Pero Johnson no tenía acceso a todo el material, y menos a las fuentes de inspiración de Luxmore. Cuando Luxmore preparaba sus famosos resúmenes de una página para la misteriosa Comisión de Planificación y Realización, pedía en primer lugar una montaña de expedientes del archivo de información confidencial y luego se encerraba en su despacho hasta que el documento estaba redactado, y sin embargo los expedientes, como descubrió Johnson cuando ingeniosamente encontró la manera de echarles una ojeada, guardaban más relación con acontecimientos pasados, tales como el conflicto de Suez de 1956, que con cualquier cosa que estuviese sucediendo en el presente o pudiese suceder en el futuro.

Luxmore utilizaba a Johnson como caja de resonancia. Algunos hombres, empezaba a comprender Johnson, eran incapaces de pensar sin público.

—He ahí lo más difícil de detectar para un servicio como el nuestro, Johnny: el mar de fondo humano antes de agitarse, la vox populi antes de manifestarse. Fíjese, si no, en Irán y el ayatolá. Fíjese en Egipto en el período previo al problema de Suez. Fíjese en la perestroika y el hundimiento del imperio del mal. Fíjese en Saddam, uno de nuestros mejores clientes. ¿Quién previó todos esos hechos, Johnny? ¿Quién los vio formarse como negros nubarrones en el horizonte? Nosotros no. Fíjese, por Dios, en Galtieri y la conflagración de las islas Falkland. Una y otra vez el inmenso mazo de los servicios secretos ha sido capaz de abrir todas las nueces menos la que realmente importaba: el enigma humano. —Había recuperado su velocidad habitual, acomodando el paso a la ampulosidad de su discurso—. Sin embargo ése es ahora nuestro objetivo. Esta vez nos adelantaremos. Tenemos micrófonos en los bazares. Conocemos el estado de ánimo de las masas, su agenda subconsciente, su oculto punto de ebullición. Podemos prevenir. Podemos ganarle la partida a la historia, tenderle una emboscada…

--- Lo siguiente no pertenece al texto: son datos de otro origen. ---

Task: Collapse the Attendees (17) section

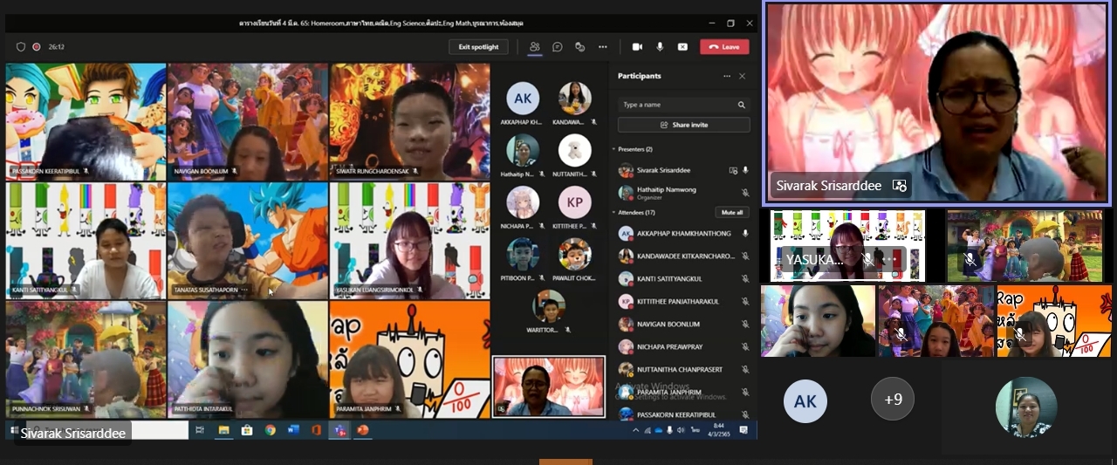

Descolgó tan deprisa el auricular que el teléfono apenas llegó a sonar. Pero era sólo su esposa, para preguntarle si una vez más se había metido en el bolsillo las llaves del coche de ella al irse a trabajar. Luxmore admitió lacónicamente su delito, colgó, se tiró de los faldones de la chaqueta, y reanudó sus paseos.

Eligieron la casa de Geoff por decisión expresa de Ben Hatry, al fin y al cabo Geoff Cavendish era el títere de Ben Hatry, aunque por prudencia ambos lo mantenían en el más estricto secreto. Y tenía su lógica que fuese en casa de Geoff, porque en cierto modo la idea había partido de Geoff en el sentido de que Geoff Cavendish había elaborado la estrategia inicial, y Ben Hatry había dicho joder, hagámoslo, que era como Ben Hatry solía hablar; como magnate de los medios de comunicación y patrón de incontables aterrorizados periodistas que era, sentía un natural desprecio por su lengua materna.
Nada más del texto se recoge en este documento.